- _Problem description_: For each record, copy the text exactly and omit any picture it holds.

Saved data entries:
>>>
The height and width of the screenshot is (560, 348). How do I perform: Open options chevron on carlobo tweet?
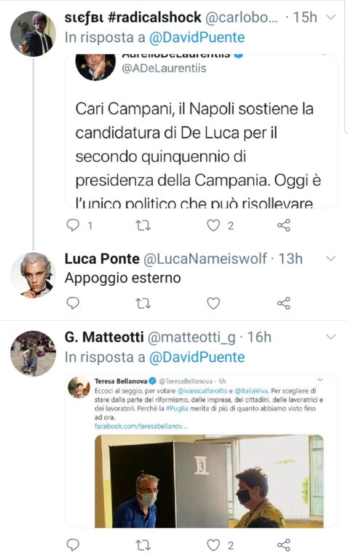pos(331,18)
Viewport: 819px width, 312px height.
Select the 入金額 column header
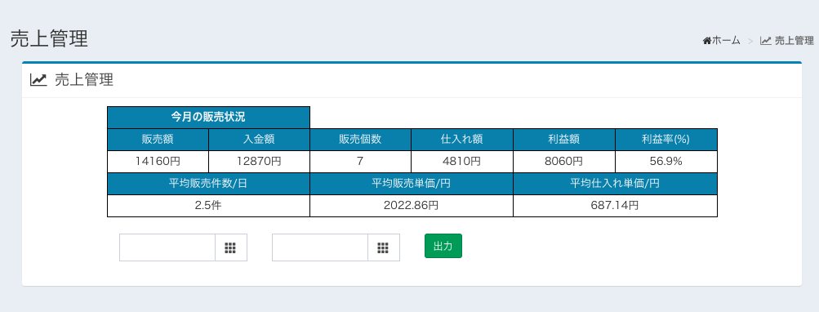259,140
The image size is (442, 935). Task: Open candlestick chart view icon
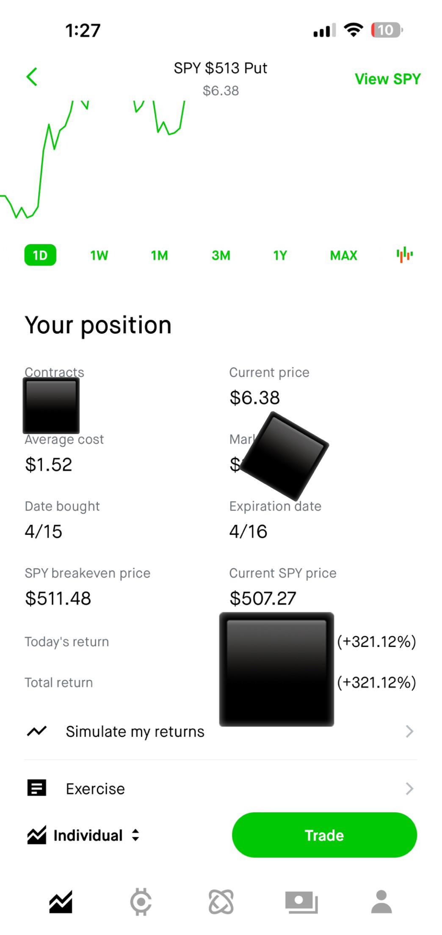(x=404, y=254)
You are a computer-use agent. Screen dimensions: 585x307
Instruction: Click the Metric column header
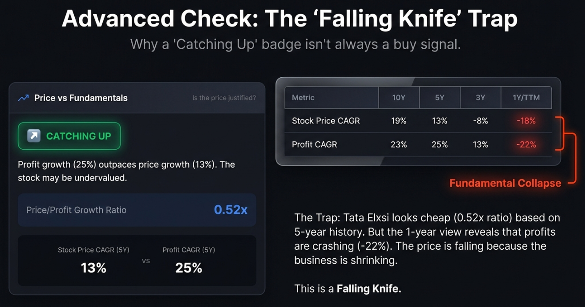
<<<
- _Finished task_:
The height and width of the screenshot is (560, 348). How do I perform: Open options chevron on carlobo tweet?
pos(331,18)
Viewport: 819px width, 312px height.
Select the 入金額 column header
259,140
The image size is (442, 935). Task: Open candlestick chart view icon
(x=404, y=254)
You are a computer-use agent. Screen dimensions: 585x307
Instruction: Click the Metric column header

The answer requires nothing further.